SHORT TASK = Copy out again, with no changes, the part that opens with the line containing "Given: Click the 18:00:05 row time label" and closes with the line containing "tap(435, 196)", both of those lines included.

DATA PROVIDED =
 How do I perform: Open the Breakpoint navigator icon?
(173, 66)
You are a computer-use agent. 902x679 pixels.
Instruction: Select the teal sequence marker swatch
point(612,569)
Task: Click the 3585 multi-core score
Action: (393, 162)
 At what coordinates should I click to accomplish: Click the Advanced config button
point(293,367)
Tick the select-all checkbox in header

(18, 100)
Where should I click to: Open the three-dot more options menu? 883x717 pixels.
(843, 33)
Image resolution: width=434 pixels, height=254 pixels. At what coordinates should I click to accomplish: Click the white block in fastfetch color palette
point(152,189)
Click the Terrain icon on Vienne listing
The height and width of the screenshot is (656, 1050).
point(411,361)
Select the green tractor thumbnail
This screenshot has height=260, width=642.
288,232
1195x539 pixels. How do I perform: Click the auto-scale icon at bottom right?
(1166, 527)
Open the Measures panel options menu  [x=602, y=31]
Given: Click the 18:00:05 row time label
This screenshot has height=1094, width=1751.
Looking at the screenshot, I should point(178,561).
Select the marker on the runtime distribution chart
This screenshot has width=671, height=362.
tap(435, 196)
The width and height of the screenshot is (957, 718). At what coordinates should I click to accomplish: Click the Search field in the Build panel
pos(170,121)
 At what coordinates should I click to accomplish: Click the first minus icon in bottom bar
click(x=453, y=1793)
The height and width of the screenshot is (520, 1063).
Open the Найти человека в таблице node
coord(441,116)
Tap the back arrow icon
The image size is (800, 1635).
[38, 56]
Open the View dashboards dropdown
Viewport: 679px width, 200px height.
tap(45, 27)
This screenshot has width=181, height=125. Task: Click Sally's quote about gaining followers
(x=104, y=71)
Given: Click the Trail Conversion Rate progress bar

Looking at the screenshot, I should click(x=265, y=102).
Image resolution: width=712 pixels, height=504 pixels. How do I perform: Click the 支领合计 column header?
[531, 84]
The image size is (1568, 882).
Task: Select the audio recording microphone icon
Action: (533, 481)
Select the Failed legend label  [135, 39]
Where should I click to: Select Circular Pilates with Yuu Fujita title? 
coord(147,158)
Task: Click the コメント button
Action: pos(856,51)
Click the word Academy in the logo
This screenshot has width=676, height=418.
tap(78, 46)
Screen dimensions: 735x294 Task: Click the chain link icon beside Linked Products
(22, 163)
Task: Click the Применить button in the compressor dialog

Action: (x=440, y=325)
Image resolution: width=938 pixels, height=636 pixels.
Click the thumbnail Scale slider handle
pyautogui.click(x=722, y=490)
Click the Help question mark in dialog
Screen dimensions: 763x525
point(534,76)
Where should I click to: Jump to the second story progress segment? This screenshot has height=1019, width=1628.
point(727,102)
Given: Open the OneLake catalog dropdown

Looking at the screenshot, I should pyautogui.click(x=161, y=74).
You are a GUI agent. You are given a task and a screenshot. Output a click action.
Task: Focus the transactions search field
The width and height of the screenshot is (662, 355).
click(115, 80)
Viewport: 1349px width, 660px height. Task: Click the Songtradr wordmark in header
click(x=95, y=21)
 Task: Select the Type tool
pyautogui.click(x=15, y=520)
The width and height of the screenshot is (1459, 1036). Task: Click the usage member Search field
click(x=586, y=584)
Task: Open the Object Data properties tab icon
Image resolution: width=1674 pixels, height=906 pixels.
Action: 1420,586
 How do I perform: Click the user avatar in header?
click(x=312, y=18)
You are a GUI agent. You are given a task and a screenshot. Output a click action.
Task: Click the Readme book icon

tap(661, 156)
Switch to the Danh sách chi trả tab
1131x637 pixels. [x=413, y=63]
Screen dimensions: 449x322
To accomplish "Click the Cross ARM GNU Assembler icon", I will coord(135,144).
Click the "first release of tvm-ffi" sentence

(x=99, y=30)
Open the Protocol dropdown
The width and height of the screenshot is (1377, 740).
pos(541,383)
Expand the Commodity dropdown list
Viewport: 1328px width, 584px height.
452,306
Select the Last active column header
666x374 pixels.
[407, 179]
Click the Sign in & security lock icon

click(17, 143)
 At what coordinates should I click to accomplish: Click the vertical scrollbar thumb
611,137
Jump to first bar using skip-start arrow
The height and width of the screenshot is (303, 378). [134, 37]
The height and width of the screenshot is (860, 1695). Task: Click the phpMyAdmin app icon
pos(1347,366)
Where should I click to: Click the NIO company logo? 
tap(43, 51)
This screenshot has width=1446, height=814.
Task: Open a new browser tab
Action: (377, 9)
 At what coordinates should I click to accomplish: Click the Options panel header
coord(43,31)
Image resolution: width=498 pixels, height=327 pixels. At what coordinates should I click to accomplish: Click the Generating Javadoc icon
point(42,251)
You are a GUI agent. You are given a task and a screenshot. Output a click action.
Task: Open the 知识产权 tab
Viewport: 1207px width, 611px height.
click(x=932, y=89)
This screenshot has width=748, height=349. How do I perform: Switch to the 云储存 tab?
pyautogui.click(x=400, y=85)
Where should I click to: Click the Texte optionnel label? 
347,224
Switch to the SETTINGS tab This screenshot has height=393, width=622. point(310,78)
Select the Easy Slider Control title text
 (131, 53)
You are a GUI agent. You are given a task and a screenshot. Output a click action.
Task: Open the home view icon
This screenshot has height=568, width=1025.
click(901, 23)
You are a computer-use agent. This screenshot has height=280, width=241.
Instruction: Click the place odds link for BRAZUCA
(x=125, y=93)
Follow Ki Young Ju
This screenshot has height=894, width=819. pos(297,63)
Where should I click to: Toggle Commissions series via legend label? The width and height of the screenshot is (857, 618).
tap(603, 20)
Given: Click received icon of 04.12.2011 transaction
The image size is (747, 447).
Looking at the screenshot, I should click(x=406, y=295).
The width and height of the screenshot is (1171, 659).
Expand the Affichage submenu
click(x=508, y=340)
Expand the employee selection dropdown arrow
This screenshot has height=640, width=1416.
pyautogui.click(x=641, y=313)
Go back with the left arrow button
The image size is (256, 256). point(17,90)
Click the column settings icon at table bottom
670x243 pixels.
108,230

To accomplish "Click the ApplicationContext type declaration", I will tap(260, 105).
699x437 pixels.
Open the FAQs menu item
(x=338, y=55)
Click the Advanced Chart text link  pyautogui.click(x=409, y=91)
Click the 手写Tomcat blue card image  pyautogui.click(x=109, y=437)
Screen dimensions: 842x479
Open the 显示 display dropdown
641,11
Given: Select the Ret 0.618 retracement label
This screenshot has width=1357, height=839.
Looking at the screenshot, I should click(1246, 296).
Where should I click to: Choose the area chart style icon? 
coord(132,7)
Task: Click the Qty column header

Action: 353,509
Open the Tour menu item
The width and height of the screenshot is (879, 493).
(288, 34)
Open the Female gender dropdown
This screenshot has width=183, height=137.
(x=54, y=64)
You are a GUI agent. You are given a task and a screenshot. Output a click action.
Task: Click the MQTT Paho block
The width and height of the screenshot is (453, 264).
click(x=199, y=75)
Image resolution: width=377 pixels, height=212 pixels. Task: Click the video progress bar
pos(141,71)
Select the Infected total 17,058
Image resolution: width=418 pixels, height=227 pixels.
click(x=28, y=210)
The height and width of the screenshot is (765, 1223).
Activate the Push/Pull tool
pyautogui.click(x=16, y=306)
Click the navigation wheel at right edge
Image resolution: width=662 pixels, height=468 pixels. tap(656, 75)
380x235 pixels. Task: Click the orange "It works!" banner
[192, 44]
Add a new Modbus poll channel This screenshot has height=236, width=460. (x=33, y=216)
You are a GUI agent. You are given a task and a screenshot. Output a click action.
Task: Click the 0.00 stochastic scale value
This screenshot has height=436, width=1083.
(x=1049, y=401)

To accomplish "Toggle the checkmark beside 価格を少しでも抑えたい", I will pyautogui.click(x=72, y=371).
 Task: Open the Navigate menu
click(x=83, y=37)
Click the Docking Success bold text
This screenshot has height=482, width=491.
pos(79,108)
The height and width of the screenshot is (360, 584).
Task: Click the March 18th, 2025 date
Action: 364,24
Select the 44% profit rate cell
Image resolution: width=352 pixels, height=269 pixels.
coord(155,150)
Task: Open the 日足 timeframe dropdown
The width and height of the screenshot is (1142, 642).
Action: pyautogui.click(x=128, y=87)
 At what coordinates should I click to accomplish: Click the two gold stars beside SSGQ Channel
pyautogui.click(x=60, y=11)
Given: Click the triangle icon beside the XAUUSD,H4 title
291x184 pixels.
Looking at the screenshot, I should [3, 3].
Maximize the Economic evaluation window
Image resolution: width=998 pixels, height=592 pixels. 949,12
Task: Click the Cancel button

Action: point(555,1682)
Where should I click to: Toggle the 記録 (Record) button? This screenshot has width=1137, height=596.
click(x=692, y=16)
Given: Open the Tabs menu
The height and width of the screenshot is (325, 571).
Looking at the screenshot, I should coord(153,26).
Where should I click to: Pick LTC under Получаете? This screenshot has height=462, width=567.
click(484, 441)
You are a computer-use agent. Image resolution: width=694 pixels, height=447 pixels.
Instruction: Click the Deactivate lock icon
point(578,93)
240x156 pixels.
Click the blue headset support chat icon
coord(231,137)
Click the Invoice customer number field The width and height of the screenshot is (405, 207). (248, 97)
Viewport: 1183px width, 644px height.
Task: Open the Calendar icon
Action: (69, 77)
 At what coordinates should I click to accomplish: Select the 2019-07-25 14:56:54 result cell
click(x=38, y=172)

FULL RESPONSE =
Given: Click the 18:00:05 row time label
This screenshot has height=1094, width=1751.
Looking at the screenshot, I should point(178,561).
Select the marker on the runtime distribution chart
This screenshot has width=671, height=362.
tap(435, 196)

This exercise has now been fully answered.